[Python-Dev] Memory size overflows

Mon, 14 Oct 2002 21:40:34 -0400

[Armin Rigo]
> Let me quote from stringobject.c the "heartbreaking code such as
> string_repeat's":
>
>         nbytes = size * sizeof(char);
>         if (nbytes / sizeof(char) != (size_t)size ||
>             nbytes + sizeof(PyStringObject) <= nbytes)
>                 <OverflowError>
>         op = (PyStringObject *)
>                 PyObject_MALLOC(sizeof(PyStringObject) + nbytes);
>         if (op == NULL)
>                 <MemoryError>
>
> With the proper macro, the whole code above can be written as:
>
>         nbytes = Py_MUL_ADD(size, sizeof(char), sizeof(PyStringObject));
>         op = (PyStringObject *) PyObject_MALLOC(nbytes);
>         if (op == NULL)
>                 <MemoryError>
>
> which seems much cleaner to me.

It's not the appearance of the code that breaks my heart (although it
doesn't cheer it either <wink>), it's that when we "fix" one of these things
that pops up in real life, we add a pile of expensive tests and branches to
code that's been known to fall over only once in 10 years.  So Python gets
bigger and slower for everyone, and half the time there's no real cause
beyond that some wiener is playing "let's try to break it!".

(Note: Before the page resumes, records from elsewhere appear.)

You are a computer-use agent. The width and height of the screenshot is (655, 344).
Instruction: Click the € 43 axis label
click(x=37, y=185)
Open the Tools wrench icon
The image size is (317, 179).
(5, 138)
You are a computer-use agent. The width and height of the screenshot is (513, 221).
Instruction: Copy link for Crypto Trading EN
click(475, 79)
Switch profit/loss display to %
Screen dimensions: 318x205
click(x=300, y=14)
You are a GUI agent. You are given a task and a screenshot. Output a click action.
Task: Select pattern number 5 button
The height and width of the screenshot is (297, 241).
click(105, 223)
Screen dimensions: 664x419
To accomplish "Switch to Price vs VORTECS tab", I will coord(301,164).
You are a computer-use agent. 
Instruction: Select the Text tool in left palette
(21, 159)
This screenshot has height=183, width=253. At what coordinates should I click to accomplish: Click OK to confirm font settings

> For this reason I do not believe it is a good idea here to define a
> macro a la Zope C:
>
>     DO_MULADD_OR(nbytes, size, sizeof(char), sizeof(PyStringObject),
> goto Overflow);
>
> for two reasons: there is no real need for a special "Overflow" case,

I don't know.  It depends on context, such as how many times a potential
overflow can occur within a single routine.  Probably not often on average.

> as long as the returned 'nbytes' is guaranteed to be un-malloc-able;

There is no nbytes that's guaranteed to bu un-malloc-able, unless you're
going to impose artificial restrictions on malloc.  It's not a happy thing
to burden our malloc wrappers with another layer of test-and-branch either.

> besides, no existing macro (e.g. _PyObject_VAR_SIZE) can support an
> extra "goto Overflow" case without breaking C code that depends on it.

Cool:  yet another reason to leave things alone <wink>.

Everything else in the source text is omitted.